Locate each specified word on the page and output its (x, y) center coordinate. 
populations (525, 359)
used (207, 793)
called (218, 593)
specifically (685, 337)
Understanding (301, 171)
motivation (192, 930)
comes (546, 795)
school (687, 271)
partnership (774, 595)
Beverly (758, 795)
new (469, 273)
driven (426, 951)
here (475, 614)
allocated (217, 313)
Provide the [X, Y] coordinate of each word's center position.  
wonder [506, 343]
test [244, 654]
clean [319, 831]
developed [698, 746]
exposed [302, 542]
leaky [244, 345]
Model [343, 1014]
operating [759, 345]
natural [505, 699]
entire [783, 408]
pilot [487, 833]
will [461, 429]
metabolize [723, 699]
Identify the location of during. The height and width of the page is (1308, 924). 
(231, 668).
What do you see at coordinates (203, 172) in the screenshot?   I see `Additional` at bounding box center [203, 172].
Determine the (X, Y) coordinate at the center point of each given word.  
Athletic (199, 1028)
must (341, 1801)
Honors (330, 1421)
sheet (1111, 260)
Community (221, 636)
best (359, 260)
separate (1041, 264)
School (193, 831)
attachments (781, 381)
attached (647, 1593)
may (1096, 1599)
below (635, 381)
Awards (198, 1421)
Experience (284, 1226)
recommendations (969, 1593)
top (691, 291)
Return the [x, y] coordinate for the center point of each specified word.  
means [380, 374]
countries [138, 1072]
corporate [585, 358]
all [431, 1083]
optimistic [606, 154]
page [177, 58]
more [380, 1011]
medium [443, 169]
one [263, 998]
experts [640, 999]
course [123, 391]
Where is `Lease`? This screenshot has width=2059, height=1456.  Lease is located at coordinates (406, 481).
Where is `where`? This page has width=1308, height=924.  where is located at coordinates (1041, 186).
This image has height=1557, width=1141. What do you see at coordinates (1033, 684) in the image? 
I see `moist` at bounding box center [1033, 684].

Tarea a realizar: Edita todas las filas de arriba: cambia "screenshot" por "image" y deja lo demás igual.

Ejercicio resuelto:
Locate each specified word on the page and output its (x, y) center coordinate. 
populations (525, 359)
used (207, 793)
called (218, 593)
specifically (685, 337)
Understanding (301, 171)
motivation (192, 930)
comes (546, 795)
school (687, 271)
partnership (774, 595)
Beverly (758, 795)
new (469, 273)
driven (426, 951)
here (475, 614)
allocated (217, 313)
Provide the [X, Y] coordinate of each word's center position.  
wonder [506, 343]
test [244, 654]
clean [319, 831]
developed [698, 746]
exposed [302, 542]
leaky [244, 345]
Model [343, 1014]
operating [759, 345]
natural [505, 699]
entire [783, 408]
pilot [487, 833]
will [461, 429]
metabolize [723, 699]
Identify the location of during. The height and width of the page is (1308, 924). 
(231, 668).
What do you see at coordinates (203, 172) in the image?   I see `Additional` at bounding box center [203, 172].
Determine the (X, Y) coordinate at the center point of each given word.  
Athletic (199, 1028)
must (341, 1801)
Honors (330, 1421)
sheet (1111, 260)
Community (221, 636)
best (359, 260)
separate (1041, 264)
School (193, 831)
attachments (781, 381)
attached (647, 1593)
may (1096, 1599)
below (635, 381)
Awards (198, 1421)
Experience (284, 1226)
recommendations (969, 1593)
top (691, 291)
Return the [x, y] coordinate for the center point of each specified word.  
means [380, 374]
countries [138, 1072]
corporate [585, 358]
all [431, 1083]
optimistic [606, 154]
page [177, 58]
more [380, 1011]
medium [443, 169]
one [263, 998]
experts [640, 999]
course [123, 391]
Where is `Lease`? This image has width=2059, height=1456.  Lease is located at coordinates (406, 481).
Where is `where`? This page has width=1308, height=924.  where is located at coordinates (1041, 186).
This image has height=1557, width=1141. What do you see at coordinates (1033, 684) in the image? 
I see `moist` at bounding box center [1033, 684].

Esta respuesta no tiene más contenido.